- 303 Okunma
- 0 Yorum
- 0 Beğeni
Ölçülemeyen bir yaşam kesiti bu…
Daha ne kadar zaman ve daha neler kaybedecektim yaşamımda önemsediğim?
Daha kaç acı üst üste gelecek ve ben daha ne kadar yaslanacağım bu sabır duvarına ve ne kadar dayanabileceğim kendimi kimsesiz gibi yalnız hissetmelere?
Nerelerden nerelere geldi bu yolculukla dayanma gücü ile seyahat ettiğim ömrün neresinde niçin ve de hangi güven duygusunda yanılarak başıma üşüştü bu acılanma sebepleri…

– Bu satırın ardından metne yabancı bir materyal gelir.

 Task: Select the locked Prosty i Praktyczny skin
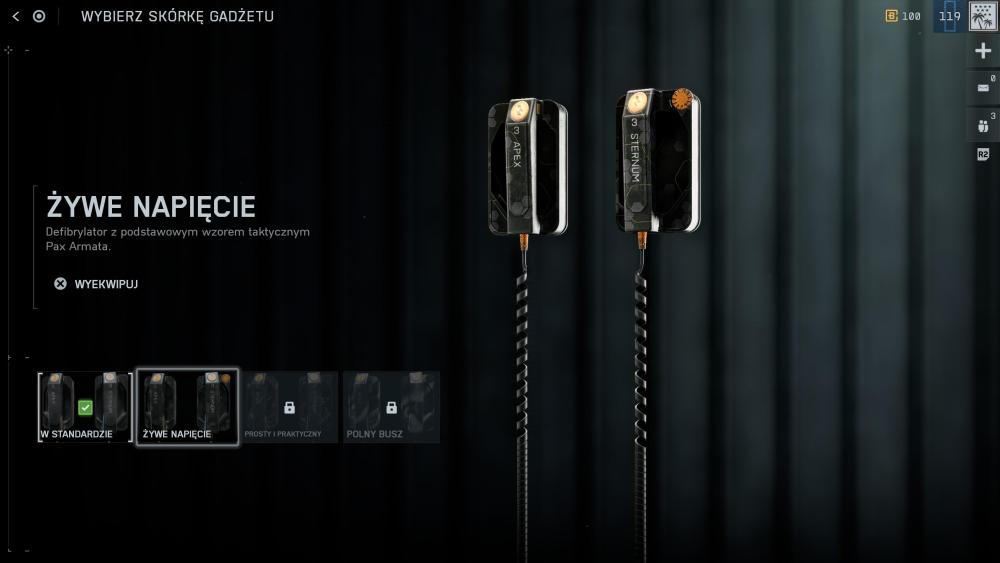[x=289, y=406]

Güneşin doğuşu ile batışı arasında geçen zamanda bu kadar yaşamak şartları nasıl değişti ve de tek sebebe bağlanan bu acılanmalara çıkan hasret neden bu kadar uzun zamana düştü?
Huzurun ve de güvenin yanından çıkıp neden düştük bu çıkmaz sorularla dolu yaşamın içine? Ve kaç yanılgı bu kadar büyüttü bu acılanmaları hangi sebeple?

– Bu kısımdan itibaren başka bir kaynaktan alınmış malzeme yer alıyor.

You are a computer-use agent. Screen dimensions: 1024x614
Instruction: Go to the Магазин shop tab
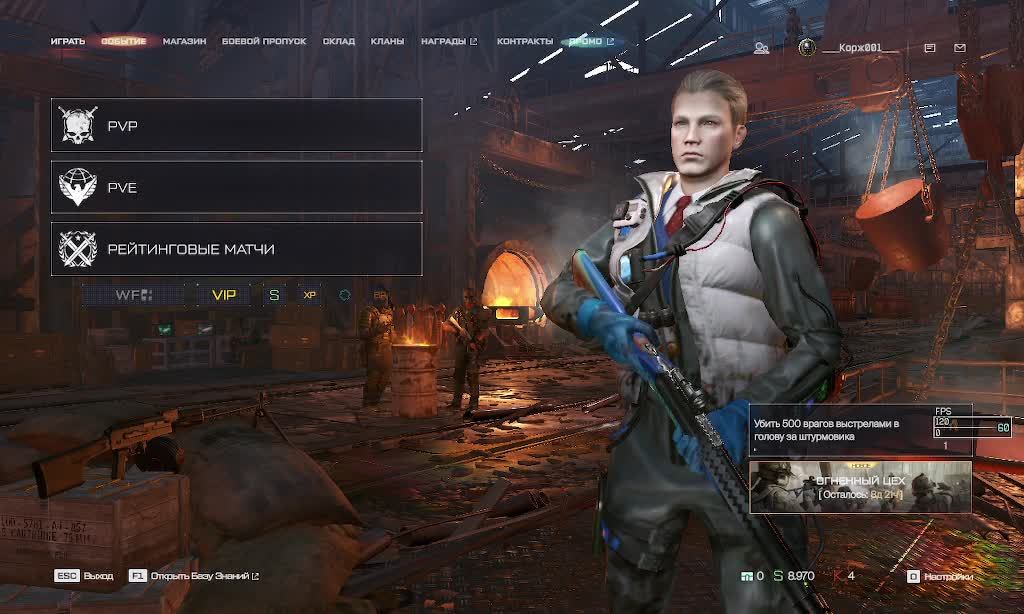pos(184,41)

Ölçülemeyen bir yaşam kesiti bu her şeyin darmadağın olduğu ve kimsenin umursamadığı sebeplerin kurbanı neden bendim?
Yaşam boyu kaç öfkeli zamanın içinden çıkamadım ki sarmalandım hep açılamalara?
Sevdanın çıkmazlarında dolaşmak kaç ömre bedel zamanıydı bu çaresizliklerle?

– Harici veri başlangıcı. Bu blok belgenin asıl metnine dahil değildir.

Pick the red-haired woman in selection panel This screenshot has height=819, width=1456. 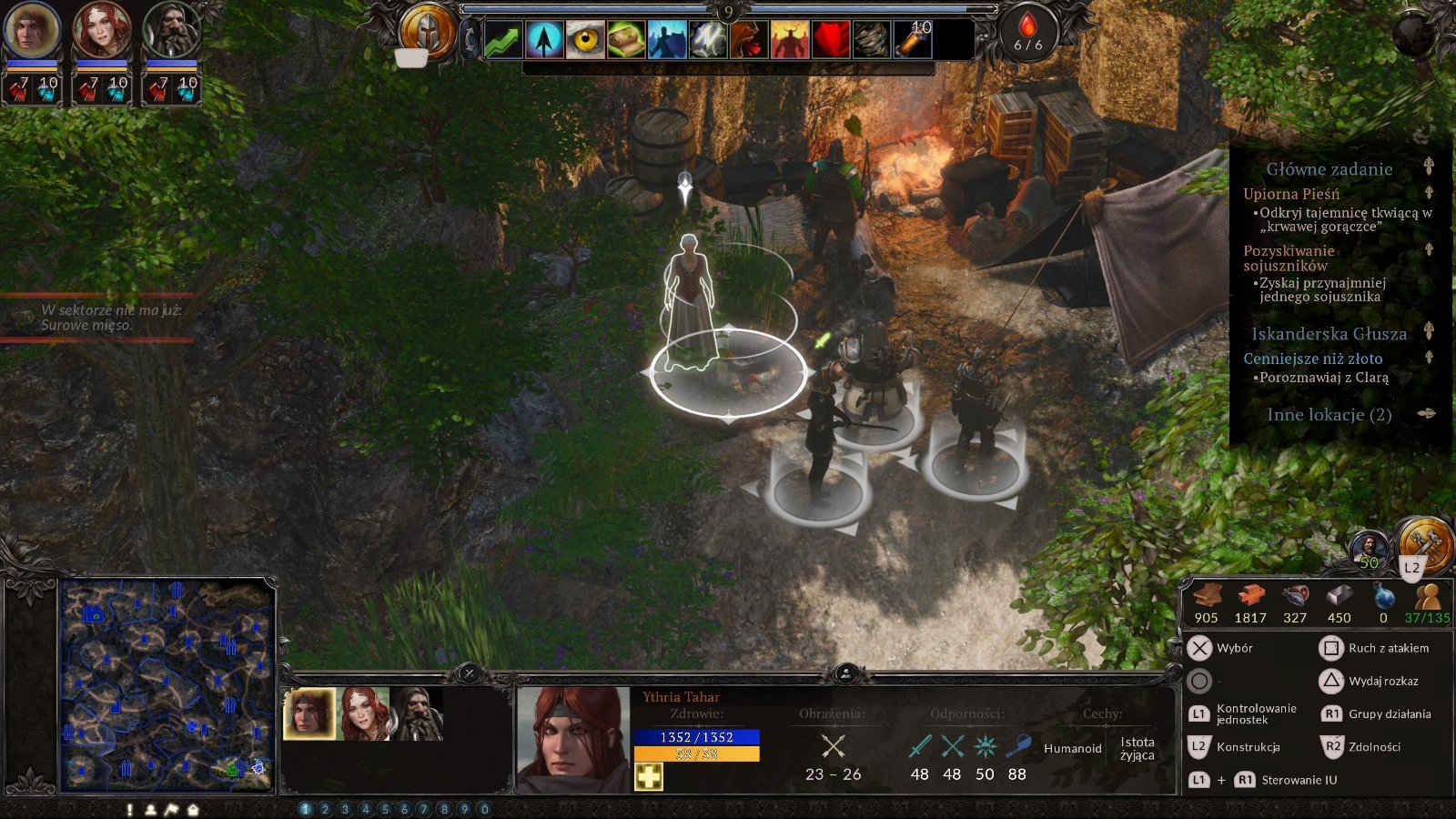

Nerede doğdu bu düşler ve nereye sürüklendi takatten kesilmiş bedenimle?
Ben seçilmiş bir kurban mıydım ve sürüklenip durdum kurguların ardından?
Nefessiz, ruhsal yapı bozukluğu ve de çaresizlikle…
Peki, neden, bu kurgucu aktörlerin keyfi sürmeleri, acıya gülümsemek bu
belki de bunların tümünün kökünde sahipsizlik ve de kendini kendinle kovalamaktı…
Belki de yalnızlığa susamışlığının kör düğümünü çözüyordum…
Bir düşünce anı bu, verdiklerimizle aldıklarımızın farkı neydi bu hayattan?
Uzaktan bir şarkının kelimeleri duyuluyordu, “hep aldılar bir kez dahi olsun iade etseler ya.” Diyordu tok sesli adam…
Sensizliğin acınılası sesi le, bensizliğimin yalnızlaşmış görüntüsü yıllara uzanan bir umutla salınım halindeydi zaman…
Ve her hayat kendi kaderini yaşadıkça yazdırıyor…
Açmışken kollarını geleceğe doğru zaman, içimden sevdaya dair kopan fırtınaydı baş etmeye çalıştığım. Tüm hatalara dair yaşam nefesleriydi bu fırtına ile salınım halinde yaşama uyan…
Unutulamayan sevgili dokunuşuydu aslında yüreğimdeki ritimsiz atışlar…
Sadece gelecek düşleri olan bir yaşamın başlangıcıydı aslında, tüm bu yüreğe dokunuşlar bir umuttu gelecekteki nefeslere…
Endişesiz yarınlar, umulmaz sevinçler, garipsenecek telaşlarla bekleyişler tüm ömrün kesitlerine dahil olmuş sevgili sesinin huzur ve mutluluğuydu aslında tüm bu hikayenin başlangıcından erken gelen sonuna kadar bir yaşam bekleyişine dahil olmaktı umutla beraber…
Geç gelen huzurun erkenden yarı yolda düşmesiydi yardan aşağıya…
Kimdik ve nasıl başlangıcına düşmüştük bu sevginin hâlâ çözülemeyen cevaplarının içinde harmanlanmış düşüncelerle uğraşta iken ömrün en öncül yaşam istekleriydi belki de apansız ardımızda kalan…
Biz kendi hikâyelerimizi yazarken sonu belli olmayan cümlelerle uzun yıllar yaşadık ve hâlâ kim kime en son nerede el tutacak hâlâ belli olmayan bu belirsiz nefeslerle hangimiz bu ömrü yarıda kesip ulaşacak sonsuz sevginin göz kapamalarına…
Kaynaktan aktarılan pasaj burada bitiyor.